A quality delivery of an integration service will encompass a solution which addresses all requested functions, in effect giving the system owners a service that fulfills all business needs. However, true excellence in a delivery of an integration service can only be achieved when there is also a viable solution for an easy, fast and intuitive handling of unexpected executions - either as automated responses, but most often also as manual possibilities to handle a set of actions to make the integration service deliver the desired results and remedy any faulty results.
In order to be able to achieve these integration services of excellence, some prerequisites needs to be in place. I will only briefly mention them here as this blog post has its focus on operability, but I will probably return to these other areas in later posts, if there’s a interest.
Starting from the top, a unique identifier for all end-to-end integrations or APIs is essential, giving the means to build a proper monitoring, with full traceability and logging of events and non-events. It might seem simple and self-evident, but the unique identifiers value cannot be overestimated in this perspective. For those going to work on a solution where only one integration will “ever be needed”, thus making a unique identifier seem to be obsolete, I ask one thing - when have you ever received a set requirements from the business side that were not subject to alteration before the final deploy?
Be on watch
With the unique identifier in place, ability to build a monitoring of all events in the integration is achievable. The next step is to secure that this monitoring is robust and also it’s imperative that this monitoring is accessible through external channels, enabling logging and traceability regardless of the health of the integration services or the server where the deployables are located.

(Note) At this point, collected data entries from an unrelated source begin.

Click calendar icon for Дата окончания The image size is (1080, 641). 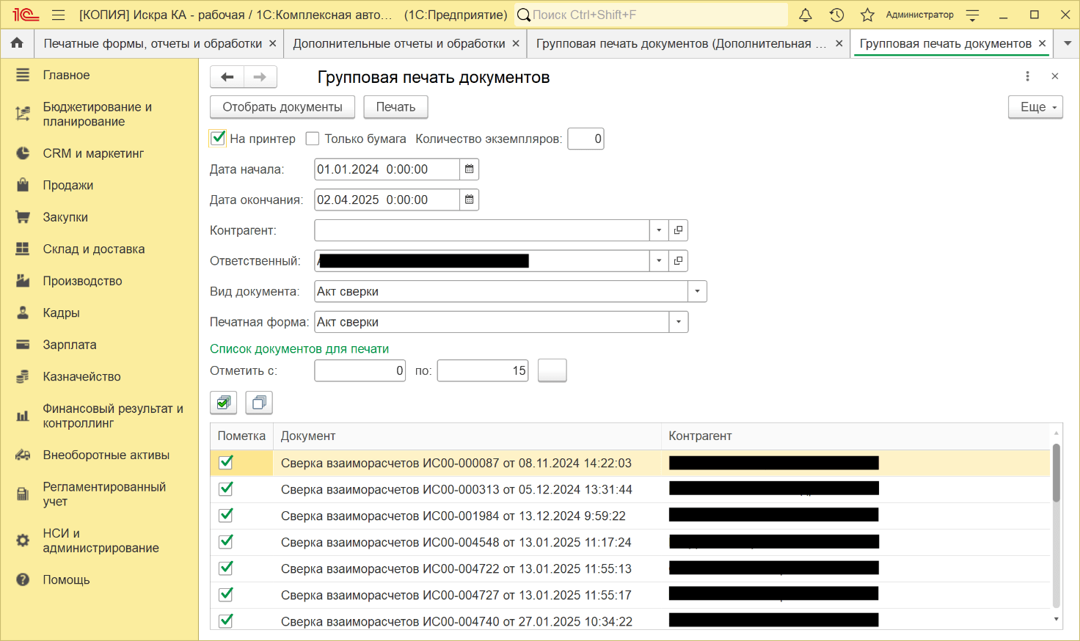coord(470,199)
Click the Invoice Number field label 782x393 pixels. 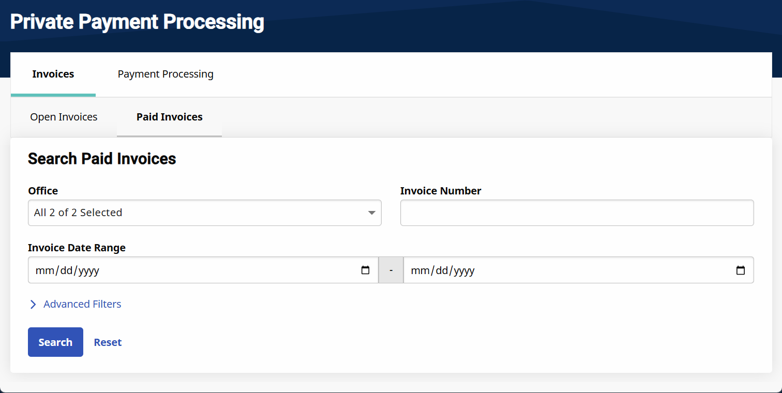441,191
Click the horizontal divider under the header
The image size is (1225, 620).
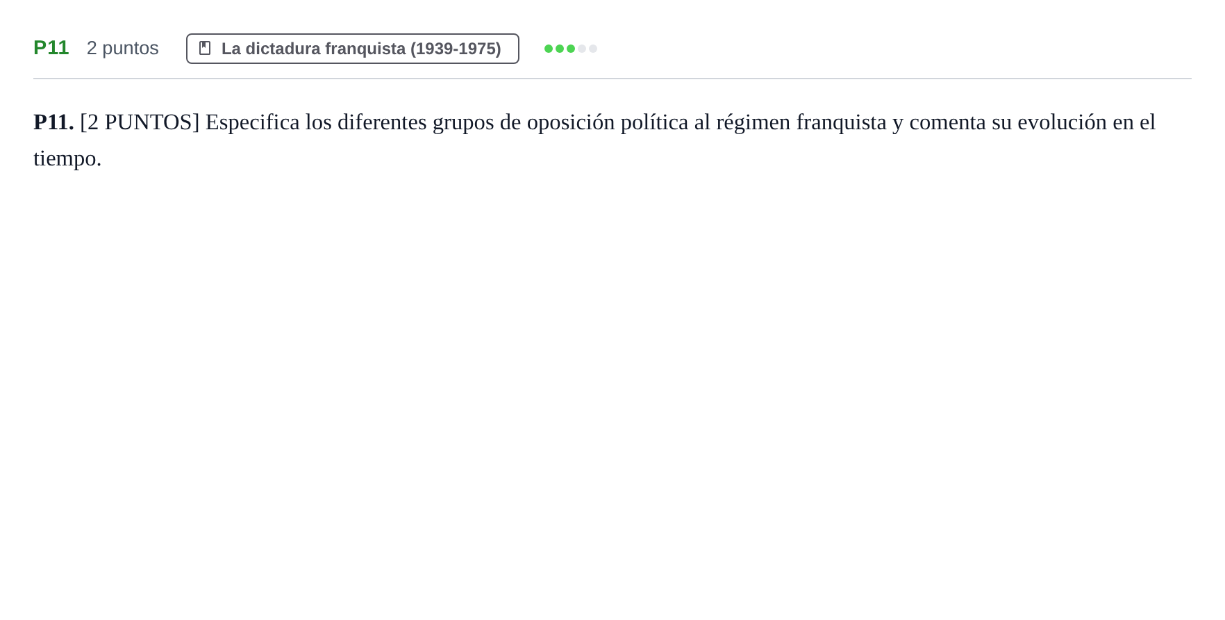coord(613,79)
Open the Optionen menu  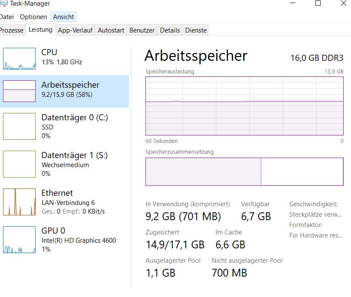click(33, 17)
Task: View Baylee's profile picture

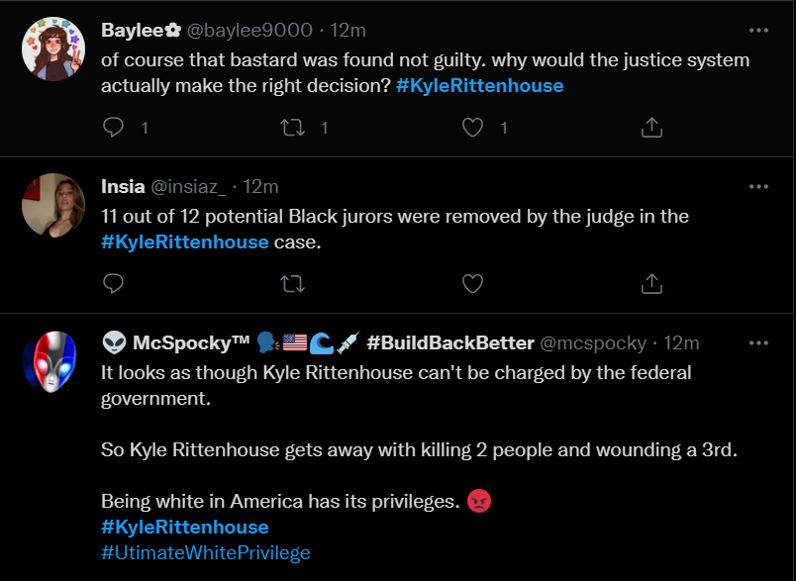Action: pyautogui.click(x=53, y=48)
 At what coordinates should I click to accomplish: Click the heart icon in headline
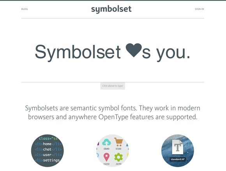coord(134,50)
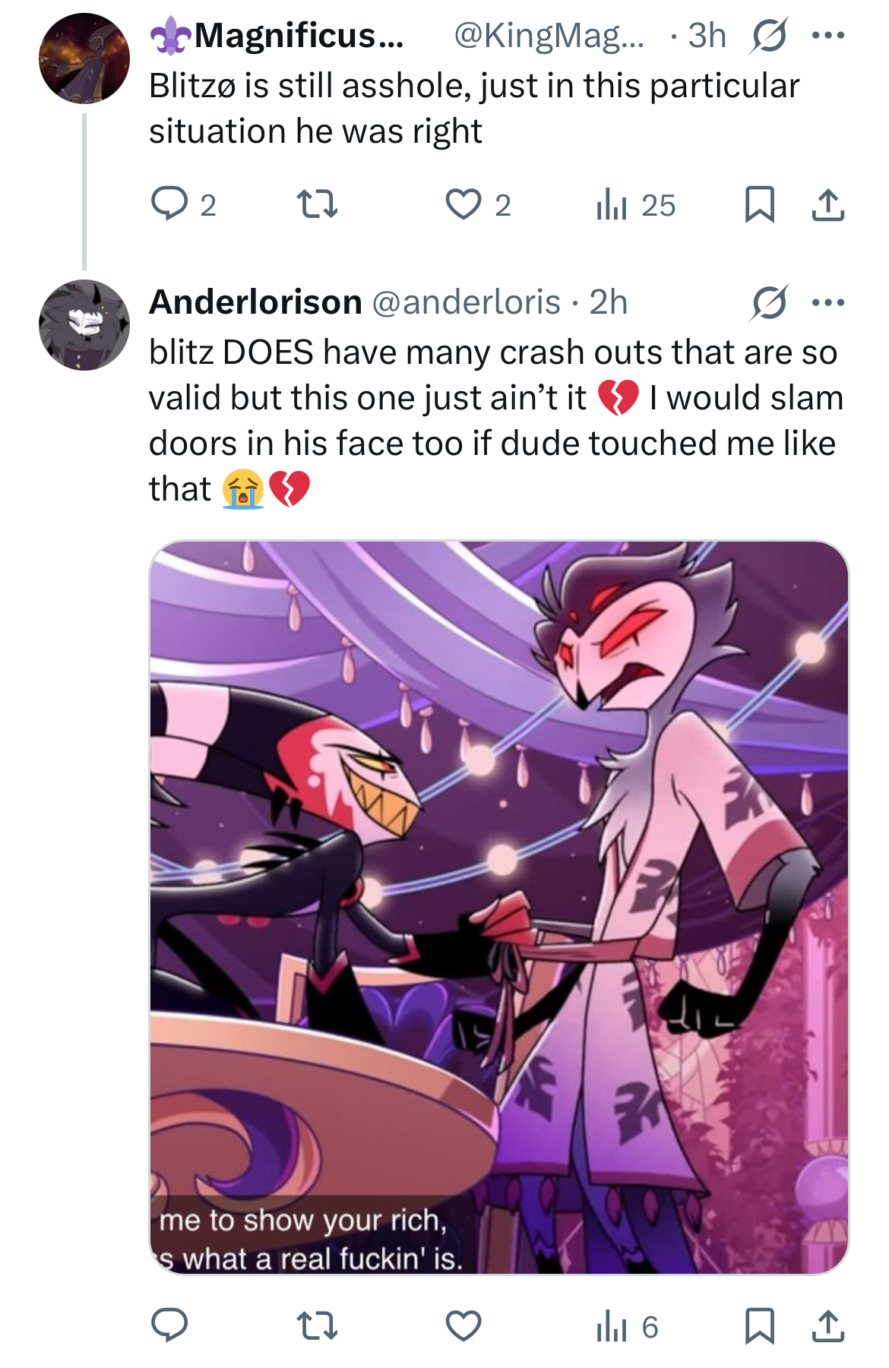Viewport: 889px width, 1368px height.
Task: Bookmark Anderlorison's tweet
Action: pos(760,1326)
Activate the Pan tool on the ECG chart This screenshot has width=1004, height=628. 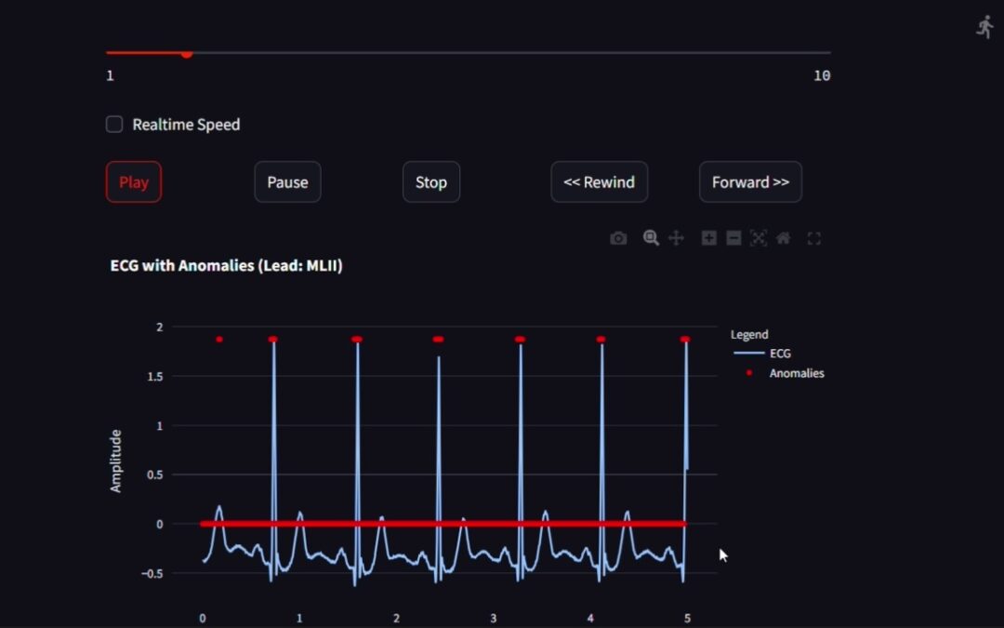click(x=676, y=238)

The logging should be built to catch both various activities as well as certain key inactivities. Here it’s important to really get close to the business side of the concerned systems, to really understand the various reasons WHY certain functionality of the integration service is requested by the business. By achieving this more intimate understanding of the business process that the integration service shall uphold and support, it’s easier for the developer of the integration services to deduce potential error scenarios and - with a healthy dose of imagination - better foresee what the key issues that will occur on a frequent basis will be.
Be friends with Ops
After briefly covering these prerequisites for operability, let’s dig in to the subject proper. While the requirements for a new integration normally comes from the business side, like a system owner or a system administrator, the requirements for operability has an alternate source. The place to go is first Operations and second Support. Talking with Operations will already have occurred to cover the above prerequisites - if not, you’re in trouble - but return here to have a chat about the existing integration landscape, or if that’s a blank, the landscape you just started to build…
You can be sure that Operations staff will have a list for you with need-to-haves and some nice-to-haves when it comes to various basic functionality they wish to have in place for give them a decent situation at work those days when nothing seems to be working properly.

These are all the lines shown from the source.